Школа любви | страница 4



— Ну и дерьмо же ты написал, Костя.

— А ты уверен? — спрашиваю, изо всех сил стараясь сохранить самообладание, и с демонстративно громким пришвыркиванием втягиваю в оскверненное алкоголем нутро крепкий душистый чай.

— Да уж поверь, — голос его стал еще задушевнее. — Я на этом деле не одну собаку съел! — так убедительно это прозвучало, что мне даже представилось, как он терзает беспощадно бедное животное, «другом человека» именуемое. — Эту пьесу твою хрен кто ставить возьмет, попомни мое слово. О любви пишешь, а любви-то у тебя и нет — схема голимая. Не пахнет любовью!

Афоня и впрямь повел широкими ноздрями, будто изо всех сил стараясь уловить запах, которого нет.

— Ну, бегают у тебя там неандертальцы, любви еще не знающие, с космическими пришельцами сталкиваются, которым любовь уже до лампочки, атавизмом считается. Потом вдруг Он и Она — с разных сторон — любовью воспылали… Ну а «третий лишний», землянин несчастный, через ревность тоже к любви пришел… Говорю же: схема голимая! Накручено, наворочено, а к чему? Зачем, главное?.. Из земли, из крови, из души и плоти любовь должна расти, а у тебя… — он махнул рукой, не находя слов.

«Из земли, из крови…» Красиво выражаться и я умею. Много нас, умеющих красиво рассуждать. Схлестнулся бы я сейчас с тобой, а толку? Ведь по большому счету ты прав: все это схема, схема. Бездарная придумка!

Я пью чай, мне тошно, но улыбаюсь через силу. Гляжу на розовую пупырку Афониного пупа.
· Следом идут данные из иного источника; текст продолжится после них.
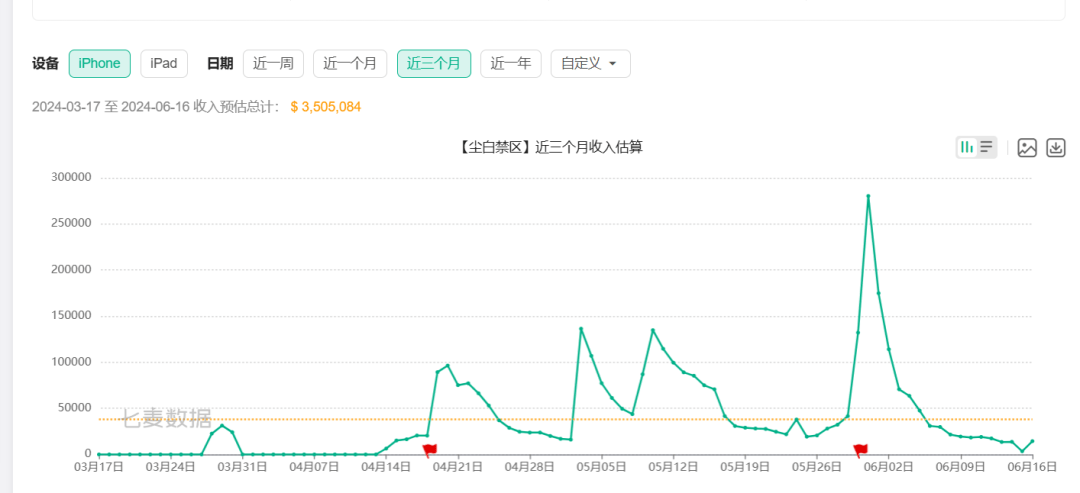Click the highest peak data point

(x=868, y=196)
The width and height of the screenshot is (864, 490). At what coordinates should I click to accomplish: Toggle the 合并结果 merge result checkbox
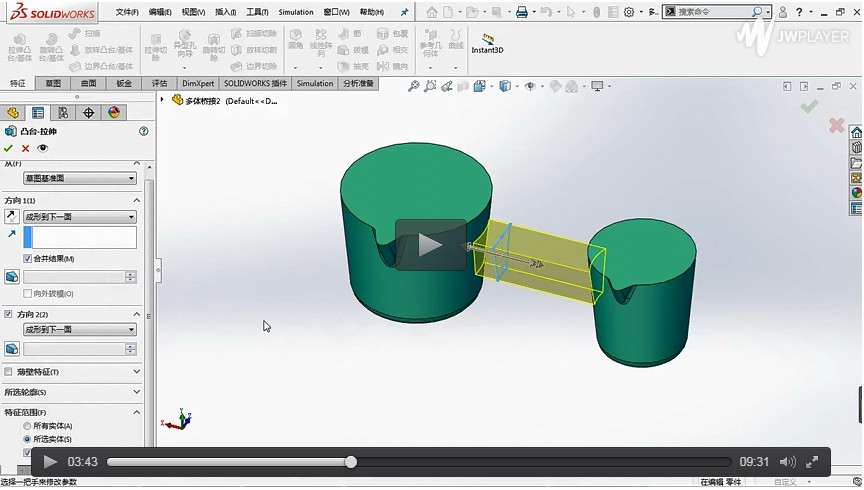click(28, 259)
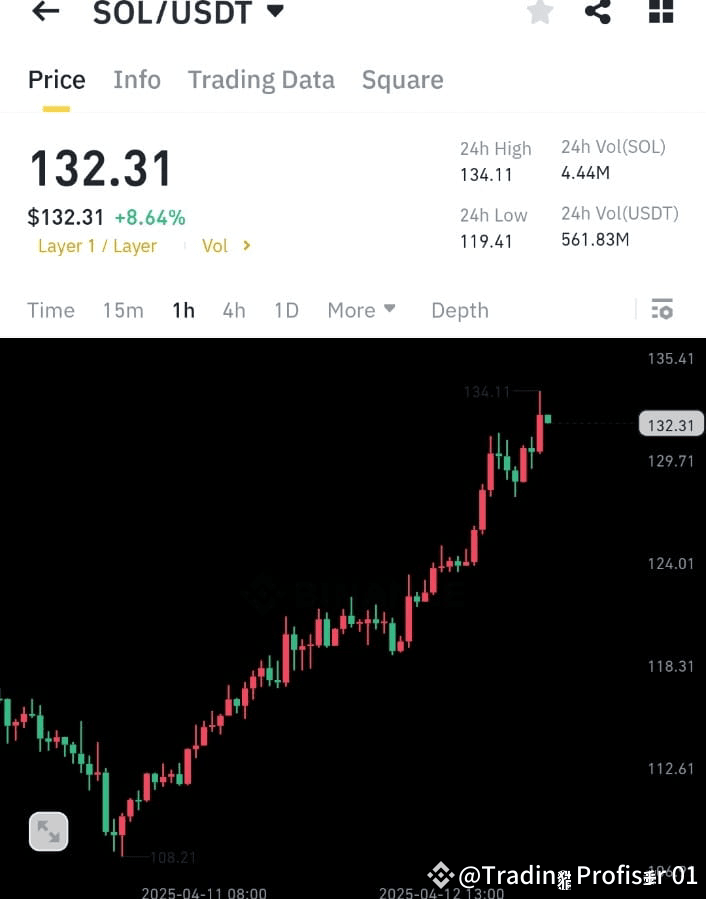Expand the More timeframes dropdown
Screen dimensions: 706x899
[361, 310]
Такой пупок у детей обычно, на выкате. А Афоня и есть пятидесятилетний ребенок, капризное чадо с седой щетиной на крупной бритой голове. Гляжу на этот пуп, и видится он мне розовой кнопкой — вот и хочется с силой вдавить ее. Кажется, тогда «программа» Афони переключится.

Толстяку-режиссеру показалось, видать, что я, того и гляди, плесну горячим чаем в его пузо. В глазах обозначилась тревога, подсиропить решил:

— А вот «Ванюша» у тебя отличная вещь! Этот спектакль, гадом буду, нас с тобой переживет. Славно мы поработали!
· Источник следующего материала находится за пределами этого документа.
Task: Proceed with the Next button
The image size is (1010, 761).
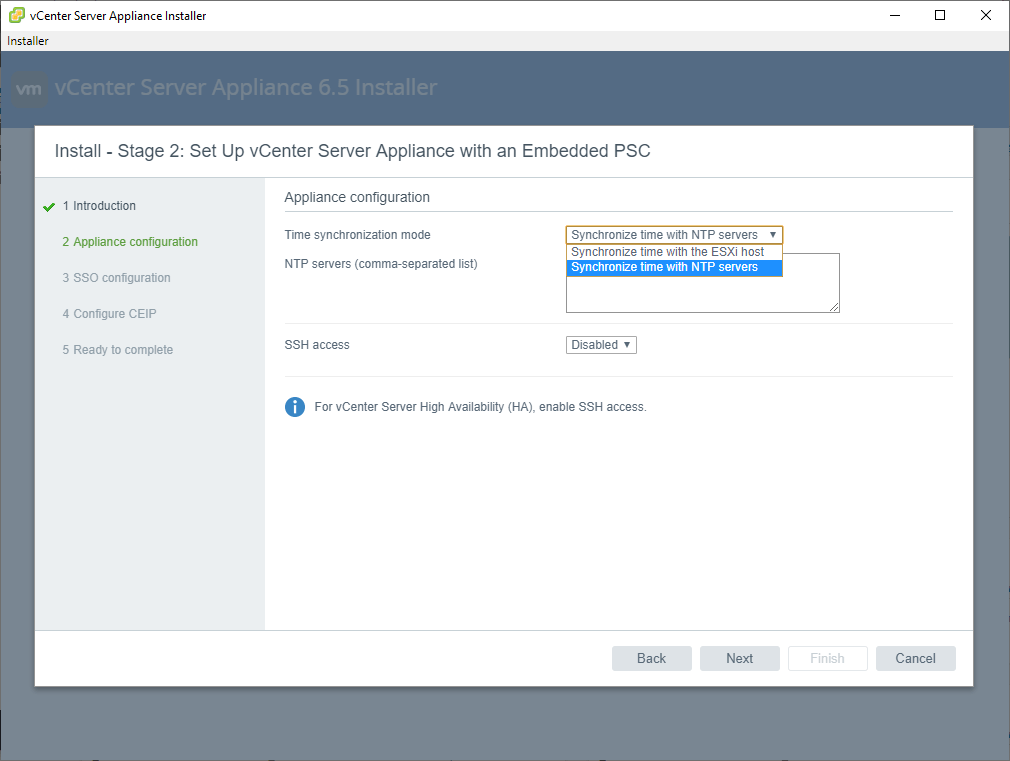Action: (740, 658)
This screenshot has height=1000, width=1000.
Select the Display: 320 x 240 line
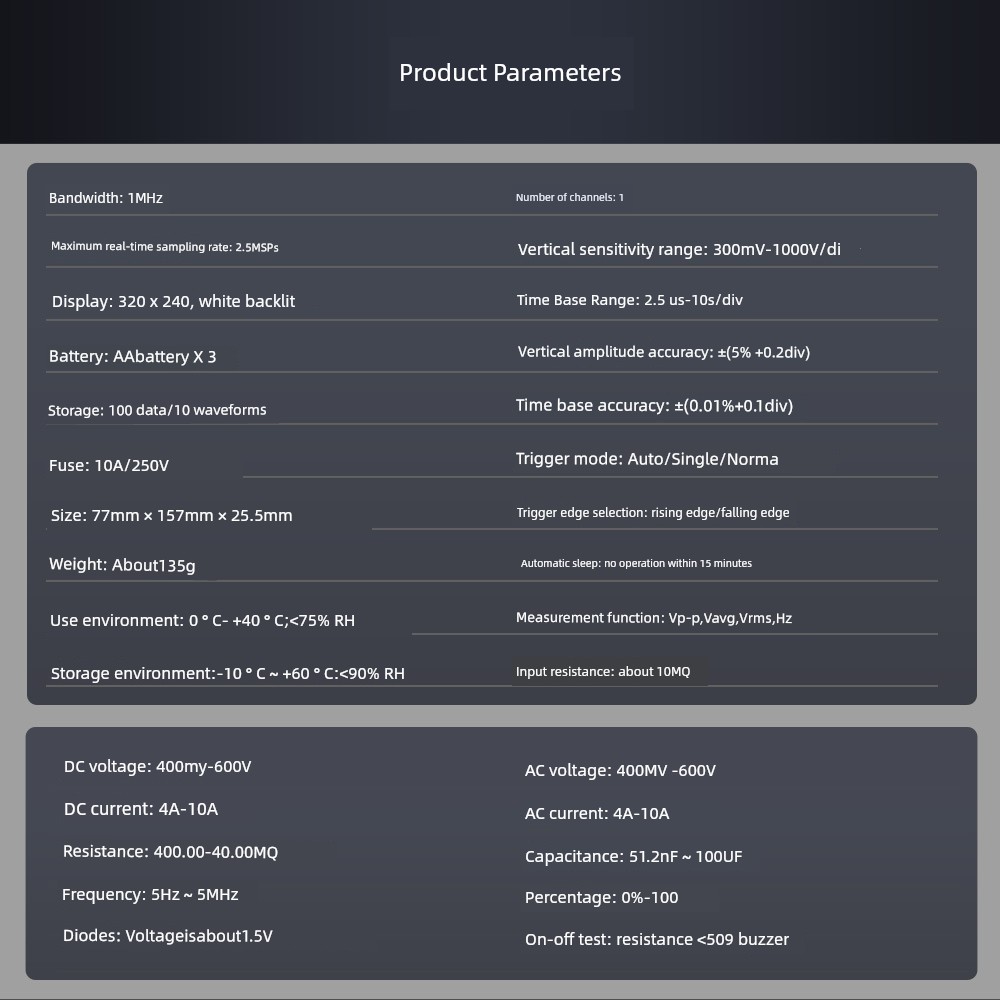click(x=173, y=301)
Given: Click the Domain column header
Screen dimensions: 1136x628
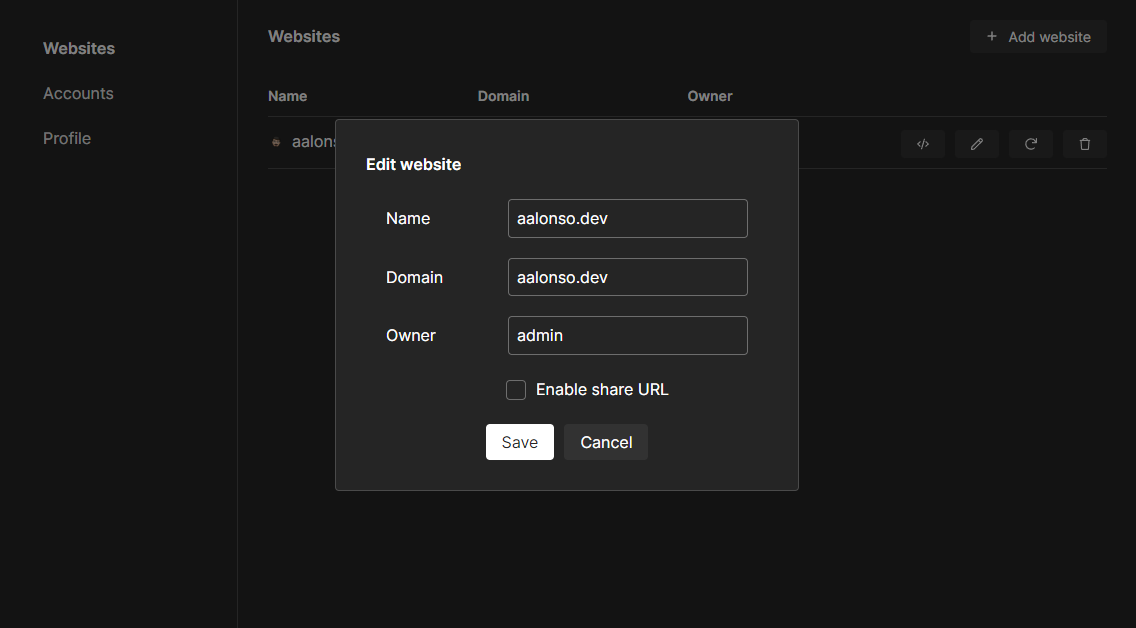Looking at the screenshot, I should (x=503, y=96).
Это «мы» он, впрочем, произносит так, что следует понимать: без меня, дескать, без режиссера даровитого, спектакля по твоей пьеске и не было бы вовсе.

И попробуй разозлись на этого Пантагрюэля, хотя он практически в лоб объясняет мне, что я посредственность! Горько это, но — справедливо. Так что лучше не возмущаться и не заноситься, а прислушаться к чьим-то умным словам да тем и утешить душу: даже посредственность может написать одну хорошую книгу — о своей жизни.